Respekt und Schiedsgerichte – Linke streitet weiter über innerparteiliche Demokratie

Die Financial Times meint die Linke wieder bei ihrer alljährlichen Lieblingsbeschäftigung ausgemacht zu haben, der Beschäftigung mit sich selbst. Angesichts der intensiver werdenden Debatte über das Verfahren zur Bestimmung eines neuen Parteivorstandes sieht man zwei gegensätzliche Demokratiemodelle bei der Linken. Die „kooperative Führung“ durch Auswahl eines „gewissen Kreis“ und den basisdemokratischen Mitgliederentscheid, wie ihn die Landesverbände Mecklenburg-Vorpommern, Thüringen und Schleswig-Holstein fordern. Letzterer krankt, so die FTD, noch an einem Mangel geeigneter Kandidaten und juristischer Unwägbarkeiten, ob ein solches Verfahren satzungsmässig zulässig ist.

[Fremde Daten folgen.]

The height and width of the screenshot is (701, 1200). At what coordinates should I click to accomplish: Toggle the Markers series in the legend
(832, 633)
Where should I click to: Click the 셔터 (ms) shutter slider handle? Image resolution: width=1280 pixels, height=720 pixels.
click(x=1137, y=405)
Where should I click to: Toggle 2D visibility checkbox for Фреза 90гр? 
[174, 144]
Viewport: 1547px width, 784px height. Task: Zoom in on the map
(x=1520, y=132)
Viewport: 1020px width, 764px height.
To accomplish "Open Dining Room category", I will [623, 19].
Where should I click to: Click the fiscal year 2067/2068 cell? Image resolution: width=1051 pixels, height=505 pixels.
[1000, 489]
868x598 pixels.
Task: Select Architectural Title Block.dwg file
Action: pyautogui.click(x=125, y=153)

Über die Zulässigkeit eines (empfehlenden) Mitgliederentscheides gibt es – wir berichteten – bislang lediglich ein ablehnendes „Gutachten“ des MdB Nešković, nebst einer Replik seiner Kollegin Wawzyniak, die auch gleichzeitig Mitglied des Parteivorstandes ist. Sie legt dar, dass ein solcher Entscheid durchaus vom Satzungsgeber gewollt und vom Parteienrecht gedeckt ist. Auch die beiden Geschäftsführer der Partei sollen sich bereits ähnlich geäussert haben. Endgültige Klarheit wird allerdings erst das beauftrage Gutachten bringen, welches zur Sitzung am 12. Januar vorliegen soll.

Zur Kritik am Mitgliederentscheid und den von Gysi und Lafontaine ins Spiel gebrachten „gewissen Kreisen“ äusserte sich auch Steffen Bockhahn, der Vorsitzende der Linken in Mecklenburg-Vorpommern mit den Worten: „Wir wollen eine Empfehlung für den Parteitag. Was wir nicht wollen, sind Kungelrunden, die etwas ausbaldowern, was dann wieder nicht funktioniert.“. Bei der Forderung nach einer Beteiligung der Mitgliedschaft weiss Bockhahn seinen Landesvorstand komplett hinter sich, da der eingebrachte Antrag ohne Gegenstimme beschlossen worden ist. Unserem Blog gegenüber äusserte Bockhahn, dass er gewillt ist „vor die Bundesschiedskommission zu gehen, wenn versucht wird, den Mitgliederentscheid zu blockieren“. Er sieht alle formalen Kritierien für einen Mitgliederentscheid erfüllt und fügt hinzu: „In jedem Fall werden wir alles unternehmen um zu verhindern, dass wieder in Hinterzimmern eine Spitze ausgewürfelt wird, die einigen passt, egal ob sie geeignet ist.“.

Oskar Lafontaine hingegen bleibt bei seiner Ablehnung eines Mitgliederentscheides und stellt fest: „Das Parteiengesetz schreibt zwingend vor, das Parteivorsitzende von Parteitagen gewählt werden“. Wobei dieser Sachverhalt auch von den Befürwortern eines Mitgliederentscheides genau so gesehen wird, da die Mitgliedschaft lediglich eine Empfehlung an den letztlich wählenden Parteitag geben soll. Lafontaine nimmt die sich selbst auch für einen Mitgliederentscheid aussprechenden bzw kandidierenden derzeitigen Vorsitzenden vor ihrer eigenen Courage in Schutz und stellt fest: „Auch aus Respekt vor ihnen verbietet sich nach meiner Überzeugung während ihrer Amtszeit eine Befragung“. Ob angesichts der lauter werdenden Stimmen aus den mitgliederstarken, realpolitischen Ostverbänden eine solche Positionierung Lafontaines (und auch Gysis) an der Seite des Retroflügels der Partei erfolgversprechend für die nahe Zukunft sein kann, wird sich aller Voraussicht nach schon Mitte Januar zeigen.